Sichuan, il governo chiude una rete di centri buddisti tibetani
Per Pechino, le attività svolte all’interno del Bodhi Institute of Compassion and Wisdom sarebbero “illegali”. Per la diaspora tibetana, l’obiettivo è ridurre l’influenza religiosa e morale del monaco fondatore, discepolo dell’accademia di Larung Gar.
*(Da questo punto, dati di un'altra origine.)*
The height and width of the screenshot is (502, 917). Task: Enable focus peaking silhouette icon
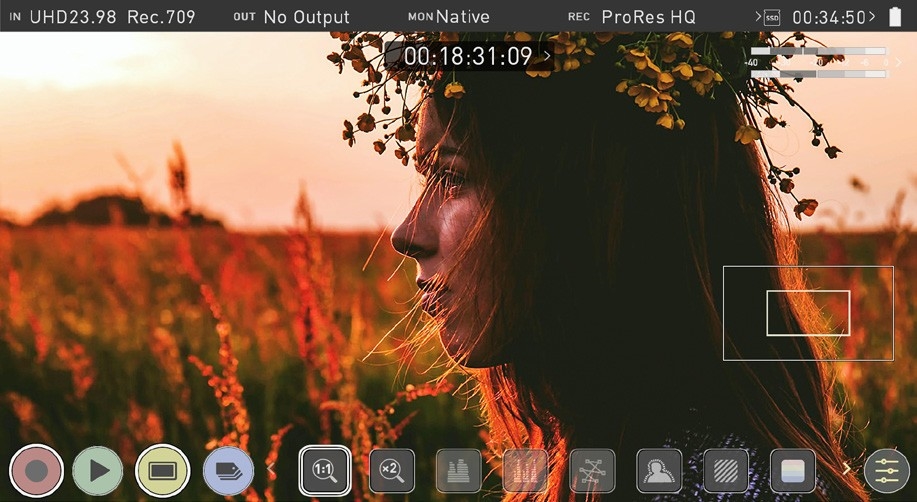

Pechino (AsiaNews/Agenzie) – Il governo di Pechino ha chiuso una rete di centri buddisti tibetani nel Sichuan. Lo denuncia il direttore dei centri, Khenpo Sodargye, fondatore del Bodhi Institute of Compassion and Wisdom, con varie sedi nella provincia cinese. Secondo le autorità, all’interno dei centri verrebbero svolte “attività illegali”. Per l’Ong International Campaign for Tibet (Ict), che riporta la notizia, l’obiettivo invece sarebbe “limitare l’influenza religiosa e morale” del monaco, discepolo del famoso centro di studi tibetano Larung Gar, finito sotto la scure di Pechino da diversi anni.
Il fondatore dell’Istituto dichiara che tutti i centri di preghiera sono chiusi dal 30 dicembre. Nell’intervista resa ieri a Ict, associazione con sede a Washington che difende la causa tibetana, egli sottolinea che “continuerà ad amare la nazione così come la religione”. Poi invita a ignorare le richiese di raccolta fondi fatte a nome dell’Istituto.
La rete di Sodargye è affiliata al centro di Larung Gar (a Garze, Sichuan occidentale). Si tratta di una delle più importanti accademie buddiste sorta negli anni ’80 grazie all’impegno del monaco Jigme Phuntsok, che ha attirato attorno a sé decine di migliaia di fedeli e di monaci per approfondire la loro fede e lo studio dei testi sacri del buddismo tibetano.
Dal 2004, anno della morte del fondatore, il centro è stato retto da un gruppo di monaci autorevoli, scelti in modo democratico. In seguito, dal 2017, la prefettura del Sichuan ha affidato la gestione a sei tibetani, tutti membri del Partito comunista cinese. Nel mirino delle autorità è finita anche la collina su cui sorge l’accademia: nel 2016 è stata ordinata una ristrutturazione urbanistica, che di fatto ha distrutto molte abitazioni e cacciato via la maggior parte dei residenti.
Secondo Radio Free Asia, tra il 2017 e il 2018 le autorità cinesi hanno allontanato almeno 4.820 monaci e monache, obbligandoli a ritornare ai loro Paesi d’origine, privandoli della possibilità di approfondire la loro religione. Inoltre dal 2001 hanno distrutto circa 7mila residenze monastiche. Secondo Ict, le espulsioni e le demolizioni a Larung Gar e a Yachen Gar, un altro centro buddista nel Sichuan, fanno parte di “una strategia politica in fase di svolgimento”, dettata al controllo dell’influenza e della crescita di “questi importanti centri di studio e pratica del buddismo tibetano”.